Честно говоря — не в подкупах дело. Сам я взяток не брал, однако отдавал себе отчет: на реке дела иначе не делаются. Ушел потому, что понял: Блэр, превыше всего ценивший преданность, солгал, чтобы защитить двух инспекторов-речников — Пая и Вика, которые не просто намяли кому-то бока. Пай с Виком убили одного из таможенников — Кевина Уолша. Я повлиять на события не мог никоим образом. Может, у меня и были доказательства, только в суде мое слово ничего не стоило бы против показаний Блэра и двух убийц. Поэтому я молча подал заявление, и Блэр до сих пор считает, что Майкл Корраван — всего лишь задравший нос предатель-ирландец.
Порой я склонялся к мысли, что Блэр невиновен. Возможно, Пай врал, что шеф речников обеспечил им с Виком липовое алиби. Может, Белинда и права — надо просто объясниться, рассказать Блэру, почему я ушел на самом деле.

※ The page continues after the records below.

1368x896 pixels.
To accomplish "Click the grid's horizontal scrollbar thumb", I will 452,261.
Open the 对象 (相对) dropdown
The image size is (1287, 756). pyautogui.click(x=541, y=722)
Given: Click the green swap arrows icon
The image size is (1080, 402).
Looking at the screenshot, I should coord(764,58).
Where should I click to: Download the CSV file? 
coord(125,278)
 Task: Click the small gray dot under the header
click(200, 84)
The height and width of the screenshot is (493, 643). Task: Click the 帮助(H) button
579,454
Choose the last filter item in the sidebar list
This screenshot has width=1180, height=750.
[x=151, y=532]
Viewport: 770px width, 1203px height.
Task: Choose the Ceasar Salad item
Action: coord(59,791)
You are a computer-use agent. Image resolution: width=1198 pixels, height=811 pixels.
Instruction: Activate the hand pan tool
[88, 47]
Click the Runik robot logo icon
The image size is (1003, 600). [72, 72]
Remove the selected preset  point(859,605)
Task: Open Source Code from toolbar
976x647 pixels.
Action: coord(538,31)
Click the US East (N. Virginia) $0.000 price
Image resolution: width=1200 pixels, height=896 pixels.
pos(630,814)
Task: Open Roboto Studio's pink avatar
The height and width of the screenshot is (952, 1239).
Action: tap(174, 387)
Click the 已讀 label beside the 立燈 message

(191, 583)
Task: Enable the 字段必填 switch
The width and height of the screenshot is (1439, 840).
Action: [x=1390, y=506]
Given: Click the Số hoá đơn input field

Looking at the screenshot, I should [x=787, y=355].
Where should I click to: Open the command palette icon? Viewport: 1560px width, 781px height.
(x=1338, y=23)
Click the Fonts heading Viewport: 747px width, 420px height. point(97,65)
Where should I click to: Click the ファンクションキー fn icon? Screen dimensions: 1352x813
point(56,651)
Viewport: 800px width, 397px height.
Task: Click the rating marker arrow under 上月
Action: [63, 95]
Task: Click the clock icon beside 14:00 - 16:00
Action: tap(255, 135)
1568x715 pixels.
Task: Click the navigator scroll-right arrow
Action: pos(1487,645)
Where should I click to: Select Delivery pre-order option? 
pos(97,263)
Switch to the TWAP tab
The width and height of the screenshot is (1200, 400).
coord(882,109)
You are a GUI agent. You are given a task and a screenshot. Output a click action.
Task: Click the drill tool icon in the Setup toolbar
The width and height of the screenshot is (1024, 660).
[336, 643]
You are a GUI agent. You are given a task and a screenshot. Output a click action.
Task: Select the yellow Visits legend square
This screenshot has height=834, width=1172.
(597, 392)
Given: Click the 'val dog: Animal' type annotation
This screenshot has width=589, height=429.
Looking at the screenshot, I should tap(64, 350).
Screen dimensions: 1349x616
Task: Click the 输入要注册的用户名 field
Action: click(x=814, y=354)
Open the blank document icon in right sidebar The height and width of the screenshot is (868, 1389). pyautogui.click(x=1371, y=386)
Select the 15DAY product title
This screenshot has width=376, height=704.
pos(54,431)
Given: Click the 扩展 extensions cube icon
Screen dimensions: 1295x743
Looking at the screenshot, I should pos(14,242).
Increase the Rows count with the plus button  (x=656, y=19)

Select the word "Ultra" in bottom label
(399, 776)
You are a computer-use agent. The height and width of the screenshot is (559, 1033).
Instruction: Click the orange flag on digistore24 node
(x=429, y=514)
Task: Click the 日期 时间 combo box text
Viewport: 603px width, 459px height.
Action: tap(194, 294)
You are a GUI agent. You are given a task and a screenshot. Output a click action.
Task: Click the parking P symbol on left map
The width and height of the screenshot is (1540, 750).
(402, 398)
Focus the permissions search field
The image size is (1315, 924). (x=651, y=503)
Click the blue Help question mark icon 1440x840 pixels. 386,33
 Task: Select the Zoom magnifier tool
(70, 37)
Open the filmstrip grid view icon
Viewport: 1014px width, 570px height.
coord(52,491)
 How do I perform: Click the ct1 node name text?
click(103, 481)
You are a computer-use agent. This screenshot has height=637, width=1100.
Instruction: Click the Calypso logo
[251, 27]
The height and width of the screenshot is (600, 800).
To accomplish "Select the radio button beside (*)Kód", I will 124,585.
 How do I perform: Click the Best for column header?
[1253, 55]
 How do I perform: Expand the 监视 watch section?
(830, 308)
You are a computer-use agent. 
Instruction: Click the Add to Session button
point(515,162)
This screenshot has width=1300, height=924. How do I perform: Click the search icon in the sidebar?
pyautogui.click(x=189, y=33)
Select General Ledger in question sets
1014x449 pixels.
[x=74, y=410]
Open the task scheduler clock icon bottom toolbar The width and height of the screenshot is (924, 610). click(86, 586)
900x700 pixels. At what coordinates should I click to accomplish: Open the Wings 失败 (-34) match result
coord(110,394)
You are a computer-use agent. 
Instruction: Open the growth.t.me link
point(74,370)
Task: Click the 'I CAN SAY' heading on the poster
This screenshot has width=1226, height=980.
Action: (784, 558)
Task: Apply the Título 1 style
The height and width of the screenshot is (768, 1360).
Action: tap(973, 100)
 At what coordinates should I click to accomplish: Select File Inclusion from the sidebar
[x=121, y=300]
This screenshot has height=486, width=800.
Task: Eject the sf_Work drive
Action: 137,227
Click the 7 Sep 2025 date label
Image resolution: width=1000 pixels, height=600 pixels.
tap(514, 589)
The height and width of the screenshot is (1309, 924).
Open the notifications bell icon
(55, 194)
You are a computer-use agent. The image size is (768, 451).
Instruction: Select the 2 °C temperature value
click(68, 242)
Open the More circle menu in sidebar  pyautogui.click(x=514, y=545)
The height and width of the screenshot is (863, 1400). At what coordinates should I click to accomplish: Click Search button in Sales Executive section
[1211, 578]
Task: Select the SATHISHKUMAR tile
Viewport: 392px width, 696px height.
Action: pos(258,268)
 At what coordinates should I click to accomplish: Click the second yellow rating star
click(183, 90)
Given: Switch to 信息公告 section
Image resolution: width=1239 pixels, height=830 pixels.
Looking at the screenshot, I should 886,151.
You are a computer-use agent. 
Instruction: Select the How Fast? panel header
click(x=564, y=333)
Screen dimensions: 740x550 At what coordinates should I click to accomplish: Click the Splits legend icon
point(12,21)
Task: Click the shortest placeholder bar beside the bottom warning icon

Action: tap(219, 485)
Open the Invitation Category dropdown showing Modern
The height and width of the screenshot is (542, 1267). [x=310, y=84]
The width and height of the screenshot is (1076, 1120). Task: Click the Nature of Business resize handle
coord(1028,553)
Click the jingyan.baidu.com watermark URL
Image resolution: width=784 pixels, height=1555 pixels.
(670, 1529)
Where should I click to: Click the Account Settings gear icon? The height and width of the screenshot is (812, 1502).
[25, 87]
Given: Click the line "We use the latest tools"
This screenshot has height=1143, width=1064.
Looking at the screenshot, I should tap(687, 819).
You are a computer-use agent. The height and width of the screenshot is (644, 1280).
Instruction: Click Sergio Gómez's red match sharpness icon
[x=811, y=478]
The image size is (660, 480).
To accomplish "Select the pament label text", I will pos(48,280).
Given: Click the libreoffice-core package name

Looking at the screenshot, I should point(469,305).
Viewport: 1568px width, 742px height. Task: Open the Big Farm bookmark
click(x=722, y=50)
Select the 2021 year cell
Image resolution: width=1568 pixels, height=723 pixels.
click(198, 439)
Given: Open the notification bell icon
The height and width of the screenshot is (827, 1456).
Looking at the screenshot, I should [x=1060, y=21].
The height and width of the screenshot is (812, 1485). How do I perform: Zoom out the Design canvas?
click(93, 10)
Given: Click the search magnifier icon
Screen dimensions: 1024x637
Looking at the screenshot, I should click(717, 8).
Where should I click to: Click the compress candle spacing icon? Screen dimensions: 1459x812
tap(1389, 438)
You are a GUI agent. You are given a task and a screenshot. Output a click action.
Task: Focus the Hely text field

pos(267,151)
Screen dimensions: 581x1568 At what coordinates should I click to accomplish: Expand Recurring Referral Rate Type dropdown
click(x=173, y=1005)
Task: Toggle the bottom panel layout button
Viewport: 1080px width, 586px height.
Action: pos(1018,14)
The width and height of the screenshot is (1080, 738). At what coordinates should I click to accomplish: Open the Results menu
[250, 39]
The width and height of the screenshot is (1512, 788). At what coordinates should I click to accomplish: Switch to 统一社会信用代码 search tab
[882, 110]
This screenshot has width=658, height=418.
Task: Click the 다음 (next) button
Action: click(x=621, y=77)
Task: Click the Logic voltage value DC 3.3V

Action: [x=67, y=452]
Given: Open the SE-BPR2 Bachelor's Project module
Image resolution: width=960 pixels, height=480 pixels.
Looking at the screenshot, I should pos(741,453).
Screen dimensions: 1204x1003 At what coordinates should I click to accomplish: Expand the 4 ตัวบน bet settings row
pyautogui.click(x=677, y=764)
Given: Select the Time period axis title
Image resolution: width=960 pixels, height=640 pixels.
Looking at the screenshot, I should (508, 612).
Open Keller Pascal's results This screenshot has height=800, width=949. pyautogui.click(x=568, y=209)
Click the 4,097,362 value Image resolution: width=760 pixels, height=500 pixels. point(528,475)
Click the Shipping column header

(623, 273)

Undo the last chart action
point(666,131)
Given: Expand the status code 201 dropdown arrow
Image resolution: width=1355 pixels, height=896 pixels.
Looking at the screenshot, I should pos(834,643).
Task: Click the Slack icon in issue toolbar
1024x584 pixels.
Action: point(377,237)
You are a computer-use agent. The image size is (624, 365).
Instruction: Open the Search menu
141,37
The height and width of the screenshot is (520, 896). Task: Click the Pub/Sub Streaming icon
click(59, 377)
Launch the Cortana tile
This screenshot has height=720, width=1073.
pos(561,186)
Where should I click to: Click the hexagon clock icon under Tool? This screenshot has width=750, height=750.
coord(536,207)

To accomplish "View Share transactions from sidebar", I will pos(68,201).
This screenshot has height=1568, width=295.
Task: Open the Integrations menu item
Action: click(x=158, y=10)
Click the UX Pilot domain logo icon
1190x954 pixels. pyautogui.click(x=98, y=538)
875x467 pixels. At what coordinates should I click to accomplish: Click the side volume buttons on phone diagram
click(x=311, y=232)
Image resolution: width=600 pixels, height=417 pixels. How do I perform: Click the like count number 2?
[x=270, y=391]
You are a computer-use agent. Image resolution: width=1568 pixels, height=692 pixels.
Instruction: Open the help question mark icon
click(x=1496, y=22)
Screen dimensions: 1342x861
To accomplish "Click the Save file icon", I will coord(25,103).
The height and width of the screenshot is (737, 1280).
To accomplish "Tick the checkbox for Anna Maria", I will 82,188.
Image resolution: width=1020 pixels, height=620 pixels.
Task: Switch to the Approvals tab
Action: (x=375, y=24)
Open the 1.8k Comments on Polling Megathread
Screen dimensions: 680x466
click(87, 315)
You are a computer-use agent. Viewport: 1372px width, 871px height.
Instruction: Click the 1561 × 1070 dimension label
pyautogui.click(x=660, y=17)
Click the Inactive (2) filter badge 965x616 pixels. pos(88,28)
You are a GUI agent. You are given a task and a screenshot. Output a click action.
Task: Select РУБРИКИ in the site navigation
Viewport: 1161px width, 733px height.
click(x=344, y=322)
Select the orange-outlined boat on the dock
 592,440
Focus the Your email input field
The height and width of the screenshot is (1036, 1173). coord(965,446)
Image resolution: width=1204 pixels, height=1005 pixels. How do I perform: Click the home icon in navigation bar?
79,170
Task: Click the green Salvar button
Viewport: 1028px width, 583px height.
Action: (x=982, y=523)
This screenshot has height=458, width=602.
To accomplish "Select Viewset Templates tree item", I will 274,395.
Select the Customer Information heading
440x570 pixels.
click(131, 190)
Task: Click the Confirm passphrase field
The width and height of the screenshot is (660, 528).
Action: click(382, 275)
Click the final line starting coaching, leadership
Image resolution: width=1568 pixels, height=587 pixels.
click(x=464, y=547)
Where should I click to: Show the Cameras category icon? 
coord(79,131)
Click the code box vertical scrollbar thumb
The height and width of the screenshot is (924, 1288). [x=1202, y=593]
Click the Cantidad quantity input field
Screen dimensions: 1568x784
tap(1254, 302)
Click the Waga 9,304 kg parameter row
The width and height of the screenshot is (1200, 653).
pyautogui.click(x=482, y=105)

Возможно, он изменил бы свое мнение обо мне. Однако… Допустим, Блэр и в самом деле ни при чем. Тогда мой вопрос — не солгал ли он, чтобы покрыть убийц, — стал бы для него настоящим оскорблением. Бывший начальник возненавидел бы меня еще больше, так что игра не стоила свеч.
Сомнения в виновности Блэра закрадывались лишь изредка — я все-таки всегда держал в уме грустную истину. Блэра я знал хорошо и был уверен, что он в любом случае встал бы на защиту Пая и Вика. Если смотреть правде в глаза — осудив убийц, Кевина к жизни не вернешь, зато речная полиция потеряла бы двух опытных, прекрасно знающих реку инспекторов. Если Блэр виновен — он никогда не сознается. Дело в том, что убийц можно осудить и спустя несколько десятилетий после преступления. Не было никакого смысла начинать подобные разговоры. Ни тогда, ни сейчас.
Вернулась Белинда с двумя чашками кофе. На лице ее было написано сочувствие, словно она следила за ходом моей мысли и пришла к тем же выводам, что и я.
— Прости, что заставила вспомнить, Майкл.
В ее глазах светилось такое тепло, что мое сердце перевернулось.
Как хорошо, что она у меня есть…
— Сейчас меня это уже не так волнует, как раньше.
Я осторожно принял из ее рук чашки и, поставив их на стол, притянул Белинду к себе и запустил руки в ее шелковистые волосы.
Джеймсу и Гарри придется немного подождать.